In the Mound City, guardians of baseball high culture-the Spink brothers, the McNeary brothers, Gus Solari, and Christopher Von der Ahe-wielded the civic clout and socioeconomic control to push an exclusionary agenda.
-James Brunson, Henry Bridgewater's Black Stockings of St. Louis, 1881-1889
While Brunson goes on to place Bridgewater and the Black Stockings within the context of Reconstruction era St. Louis and the politics inherent to the era, I find his interpretation of the actions of the Spink brothers, McNeary, Solari, and Von der Ahe to be fascinating. Throw in J.B.C. Lucas and some of the members of the Union Club and one can construct an argument that there was a cabal of men attempting to organize and control the St. Louis baseball market.

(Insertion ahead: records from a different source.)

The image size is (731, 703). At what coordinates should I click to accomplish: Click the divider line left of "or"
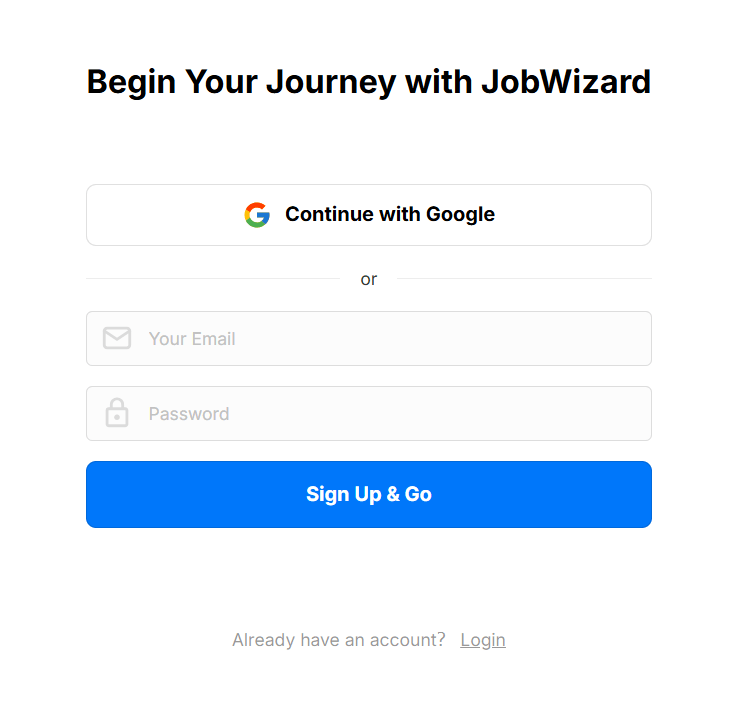point(212,279)
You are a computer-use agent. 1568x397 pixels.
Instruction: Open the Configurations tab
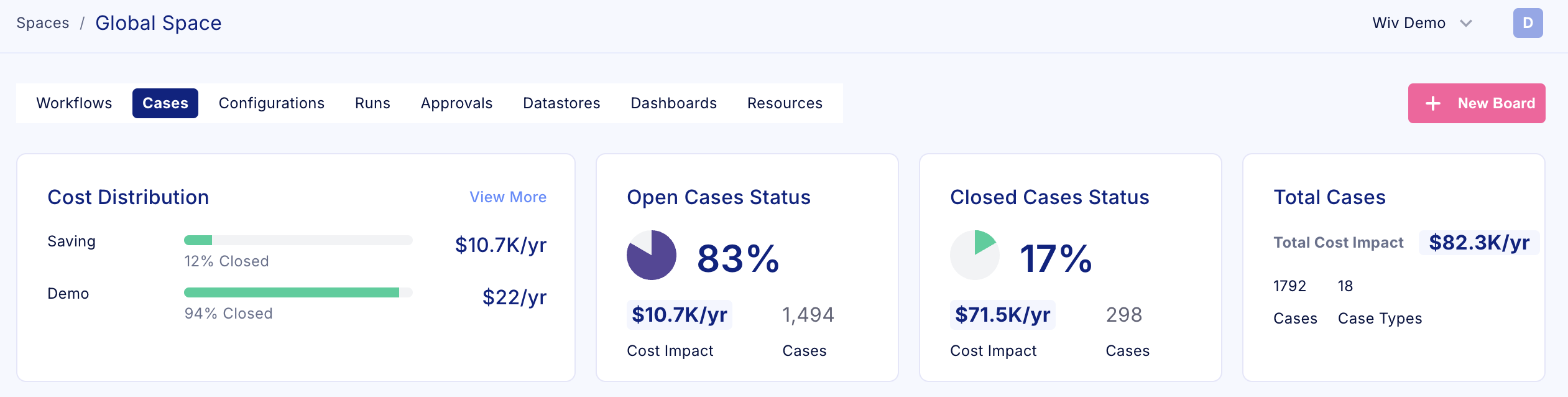click(271, 103)
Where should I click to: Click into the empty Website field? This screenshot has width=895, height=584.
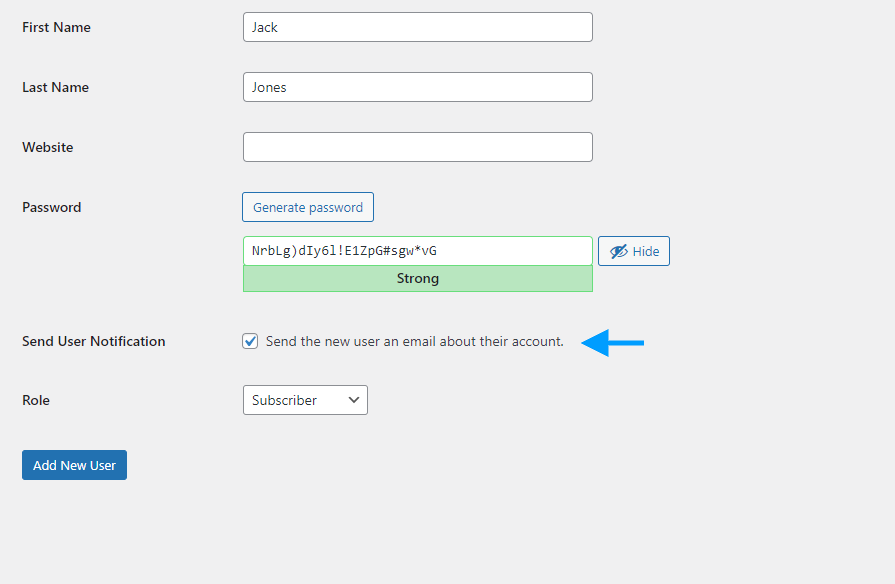click(x=418, y=147)
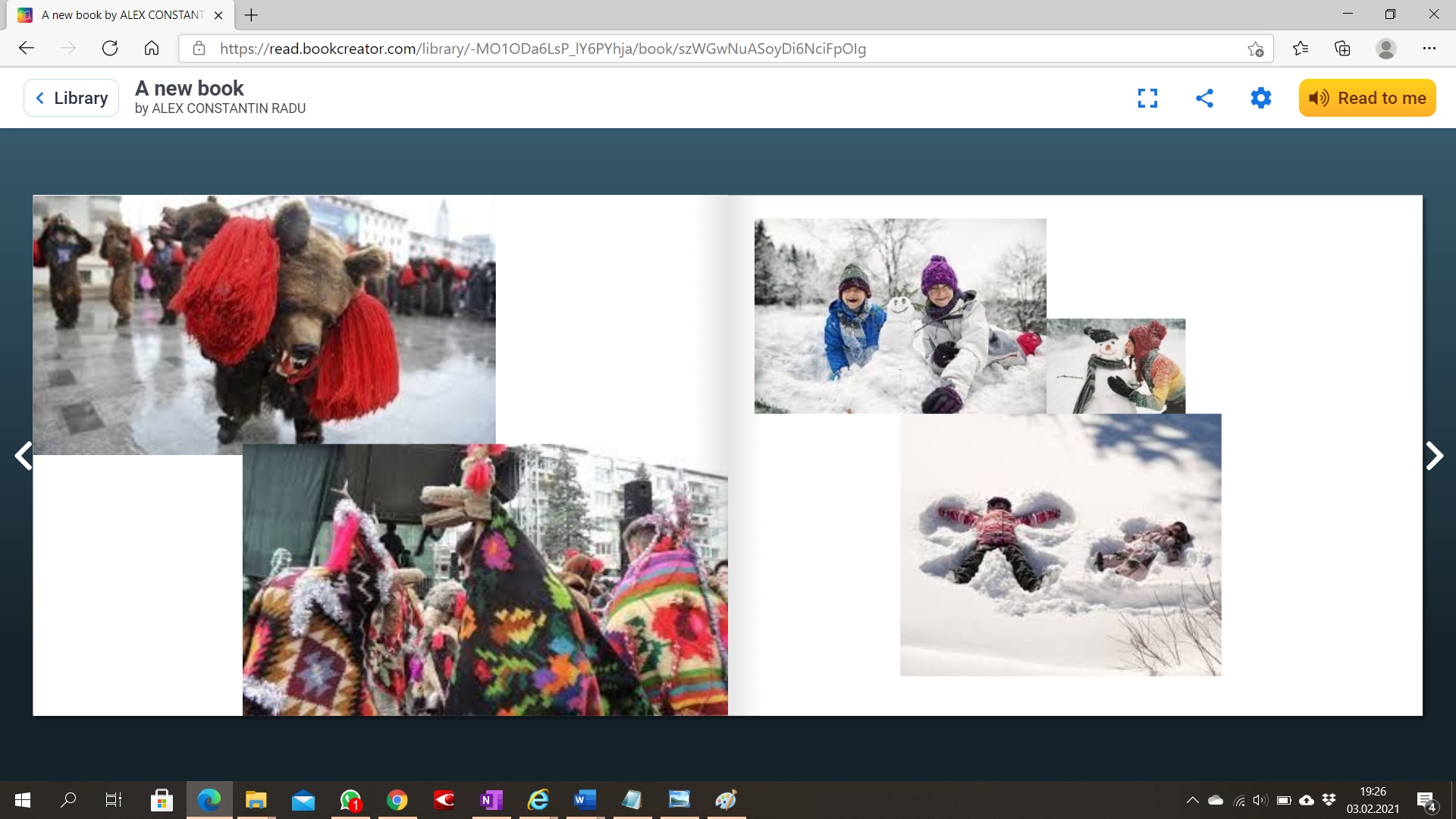Turn to the next page
This screenshot has height=819, width=1456.
coord(1433,456)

However, the problem with the argument is that these men were actually in competition with each other. While certainly the Spink brothers used their position as editors to promote and publicize the game, this was well within the tradition of "upbuilding" and a common practice of time. But, in the late 1870's, when they were involved in the running of the Interregnum Brown Stockings, they were in direct competition with McNeary's Red Stockings. McNeary originally was a part of the group that organized the NA Brown Stockings but, after the club decided to play its home games at the Grand Avenue Grounds, he placed the Red Stockings in the NA to directly compete against the Brown Stockings. McNeary's Compton Avenue Grounds competed with Solari's Grand Avenue Grounds for clubs, games, and fans and the Reds were in competition against the Grand Avenue Club. Von der Ahe had worked with Solari when they were both board members of the Grand Avenue Club and part of the Sportsman's Park and Club Association but essentially forced him out in the early 1880's.
While these men worked together to promote baseball in St. Louis, they were just as often competitors. There was no cabal. There was no grand strategic plan. The only exclusionary agenda was that of single-minded businessmen who were attempting to make money and establish the professional game in St. Louis. They weren't out to destroy the black clubs or the mercantile clubs or the old amateur clubs but, rather, their goal was to establish something more. These men were instrumental in transitioning St. Louis baseball from the amateur to the professional era and by simply looking at the history of the period-the starts and stops, the failures and successes-one can see that there was no over-arching grand vision being driven by a monopolistic establishment.
As I said, I see some merit to the argument. If one was looking at the situation from the view of someone like Bridgewater, who was not a member of the white St. Louis establishment, then you might see a monopolistic baseball establishment that marginalized Bridgewater's contribution. But in the end, what I see is a group of businessmen fighting each other for control of the baseball market rather than working together to monopolize the market.